Having in mind the relevant anthropological debates around ‘crisis’, but also the disciplinary objective to be critical of the narratives framing social reality, our special issue has aimed to distance from discussing the materialities of the ‘crisis’. After all, a ‘crisis’ not only involves a re-enactment of established discourses in a context perceived as critically new, but also inherently entails a ‘critique’ ‘with reference to questions of what counts as crisis and how critical responses are articulated’ (Athanasiou, 2018: 15). As Cabot argues, drawing on the etymology of ‘crisis’ in Greek, it also marks a point of ‘reckoning’, a point of ‘judgement’, when ‘many of us seem to agree that our worlds are changing – though we may not know why and how – and we engage collectively (though often in wildly differing ways) in questioning the past, present, and the future’ (Cabot, 2015). Thus, and considering the disciplinary scope of anthropology, as well as the privileged understandings it can offer in studying ‘crises’ in specific, as well as discourses around them, we aim to explore their reverberations with individuals, who, as agentive actors, have found themselves in the position of making decisions and judgements regarding the hurdles that emerged in leading everyday life as they used to. From there, the special issue focuses on debating the shifting meaningfulness of (im)mobilities, as forged by the ‘crisis’. It is from this that any agentive action for negotiation and navigation is initiated. We thus assume a focus on the ‘crisis’ that aligns with how it was embodied by human actors, who then, in turn, adopted their own tactics and strategies to live their everyday and plan for their future as appropriate to the current circumstances, carefully balancing the stakes and ensuring that their lifecourse maintained its viability and meaningfulness.
Pacing and reconfiguring
The concept of ‘pace’, as an analytical lens that enables insights into ‘the dynamic relationships between people, space and time’ (Amit and Salazar, 2020: 2), sets the tone for the initial conversations around (im)mobilities ‘in times of corona’. Living at a time when (social) distancing and isolation, along with an indefinite postponement of certain facets of human activity integrally entangled with mobilities set the rhythm of the everyday, the concept of ‘pacing (im)mobilities’ sheds light on the dynamics that defined the merging of socialities spatially and temporally expressed and experienced.
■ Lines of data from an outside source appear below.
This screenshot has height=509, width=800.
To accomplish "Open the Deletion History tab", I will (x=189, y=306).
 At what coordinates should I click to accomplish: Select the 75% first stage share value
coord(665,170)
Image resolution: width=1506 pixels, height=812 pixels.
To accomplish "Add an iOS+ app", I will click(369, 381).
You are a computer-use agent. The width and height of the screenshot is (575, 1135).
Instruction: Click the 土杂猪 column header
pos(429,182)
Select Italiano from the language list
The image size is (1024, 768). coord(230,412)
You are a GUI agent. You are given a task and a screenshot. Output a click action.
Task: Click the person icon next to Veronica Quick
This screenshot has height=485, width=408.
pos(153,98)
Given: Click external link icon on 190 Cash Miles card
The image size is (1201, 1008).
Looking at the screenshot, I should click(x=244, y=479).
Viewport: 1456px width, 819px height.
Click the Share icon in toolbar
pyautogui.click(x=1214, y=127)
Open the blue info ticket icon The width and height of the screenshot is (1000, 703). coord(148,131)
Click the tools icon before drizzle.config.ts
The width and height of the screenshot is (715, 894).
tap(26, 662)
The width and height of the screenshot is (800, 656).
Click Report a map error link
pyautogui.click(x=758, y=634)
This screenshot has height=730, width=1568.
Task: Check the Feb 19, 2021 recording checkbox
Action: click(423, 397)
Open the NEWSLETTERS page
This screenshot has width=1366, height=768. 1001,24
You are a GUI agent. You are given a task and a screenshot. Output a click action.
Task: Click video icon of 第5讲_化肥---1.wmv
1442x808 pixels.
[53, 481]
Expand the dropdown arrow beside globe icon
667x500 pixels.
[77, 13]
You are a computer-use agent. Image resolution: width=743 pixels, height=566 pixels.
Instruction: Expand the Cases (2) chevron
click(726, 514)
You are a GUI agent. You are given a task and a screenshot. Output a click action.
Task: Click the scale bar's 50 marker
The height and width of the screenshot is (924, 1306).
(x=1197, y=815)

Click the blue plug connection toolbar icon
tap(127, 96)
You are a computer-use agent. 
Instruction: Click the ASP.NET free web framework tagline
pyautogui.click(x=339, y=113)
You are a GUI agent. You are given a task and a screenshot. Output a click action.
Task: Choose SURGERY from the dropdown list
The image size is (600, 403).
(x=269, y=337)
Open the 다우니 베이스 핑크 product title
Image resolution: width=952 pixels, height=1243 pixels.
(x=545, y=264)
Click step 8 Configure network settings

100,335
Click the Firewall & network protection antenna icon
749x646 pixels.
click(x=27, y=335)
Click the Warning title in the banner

The key dipole – ‘essential’ vs ‘non-essential’ mobilities – pertaining largely to the measures suggested by public health policy-makers to prevent the spread of the pandemic, shaped the matrix upon which individuals’ agentive decisions and actions materialized. It shaped a dynamic that superseded that of a protracted postponement of an unconditionally mobile present. It rather resonated with the discourses of the ‘crisis’, in the sense that it suggested a generalized evaluation of individuals’ mobilities, reinforcing a standardization of their value and implemented top-down. In turn, it urged individuals to employ their judgement and enact the relevant policies in place, thus appropriating their behaviour and choices. At the intersection of the two, and critically interrogating the narratives pertaining to each category, and the respective permission or prohibition determining its feasibility, the question of these narratives’ meaningfulness , and how this is produced, prompts us to shift our attention beyond the dipole of ‘essential’/ ‘non-essential’. More specifically, it encourages us to see how certain mobilities acquired an ‘existential’ dimension and were transformed into ‘essential’ and ‘existential’ mobilities.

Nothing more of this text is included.